Wexler v. United Air Lines, Inc.

496 F. Supp. 2d 150, 2007 U.S. Dist. LEXIS 55028, 2007 WL 2186132
CourtDistrict Court, District of Columbia
DecidedJuly 31, 2007
DocketCivil Action 06-01917 (GK)
StatusPublished
Cited by36 cases

This text of 496 F. Supp. 2d 150 (Wexler v. United Air Lines, Inc.) is published on Counsel Stack Legal Research, covering District Court, District of Columbia primary law. Counsel Stack provides free access to over 12 million legal documents including statutes, case law, regulations, and constitutions.

Bluebook
Wexler v. United Air Lines, Inc., 496 F. Supp. 2d 150, 2007 U.S. Dist. LEXIS 55028, 2007 WL 2186132 (D.D.C. 2007).

Opinion

MEMORANDUM OPINION

KESSLER, District Judge.

This is a putative class action, brought by Plaintiff Sara Wexler, on behalf of herself and all others similarly situated, against Defendants United Air Lines, Inc. and UAL Corporation (collectively “UAL”). 1 Wexler alleges that UAL’s conduct violated the District of Columbia Consumer Protection Procedures Act (“DCCPPA”), D.C.Code § 28-3905 (2006), and constituted fraud, negligence, breach of contract, and unjust enrichment.

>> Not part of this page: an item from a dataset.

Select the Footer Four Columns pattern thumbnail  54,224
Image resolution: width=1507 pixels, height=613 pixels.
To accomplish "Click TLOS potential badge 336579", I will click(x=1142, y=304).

Plaintiff originally brought this action in the Superior Court for the District of Columbia. UAL removed the action to this Court pursuant to 28 U.S.C. §§ 1441 and 1446, alleging three independent bases of federal subject matter jurisdiction: (1) federal question jurisdiction under 28 U.S.C. § 1331; (2) diversity jurisdiction under 28 U.S.C. § 1332(a); and (3) diversity jurisdiction under the 2005 Class Action Fairness Act (“CAFA”), 28 U.S.C. § 1332(d).

*152 This matter is before the Court on Plaintiffs Motion to Remand [Dkt. No. 12], pursuant to 28 U.S.C. § 1447(c), and UAL’s Motion to Dismiss for Failure to State a Claim, pursuant to Fed.R.Civ.P. 12(b)(6) [Dkt. No. 4]. Upon consideration of the Motions, Oppositions, and Replies, and the entire record herein, and for the reasons stated below, Plaintiffs Motion to Remand is granted, and UAL’s Motion to Dismiss is denied as moot.

1. BACKGROUND

On June 19, 2006, Wexler 2 purchased a non-refundable, round trip fare from UAL. 3 She was to depart from Washington, D.C. and arrive in Chicago on July 21, and return to Washington on July 23. Wexler found alternate transport to Chicago, so she declined to use the first leg of her itinerary, without informing UAL. UAL then cancelled the remainder of Wexler’s itinerary.

On July 23, Wexler attempted to use her ticket for the return leg from Chicago to Washington, D.C. At the airport, the ticketing agent informed Wexler that her reservation had been cancelled under UAL’s policy. The only seats remaining on the flight were in first class. One hour prior to scheduled departure and unaware of the availability of seats on other airlines, Wex-ler paid $917 for a first class ticket and returned to Washington.

II.LEGAL STANDARD

Removal is appropriate only when the case might have originally been brought in federal court. 28 U.S.C. § 1441(a); see Caterpillar, Inc. v. Williams, 482 U.S. 386, 392, 107 S.Ct. 2425, 96 L.Ed.2d 318 (1987). The removing party bears the burden of showing that federal subject matter jurisdiction exists. See Your Girl Friday, LLC v. MGF Holdings, Inc., No. 06-0385, 2006 WL 1028959, at *2, 2006 U.S. Dist. LEXIS 20665, at *7 (D.D.C. Apr. 18, 2006). Any ambiguities regarding the existence of removal jurisdiction must be resolved in favor of remand. Id.; Nwachukwu v. Karl, 223 F.Supp.2d 60, 66 (D.D.C.2002).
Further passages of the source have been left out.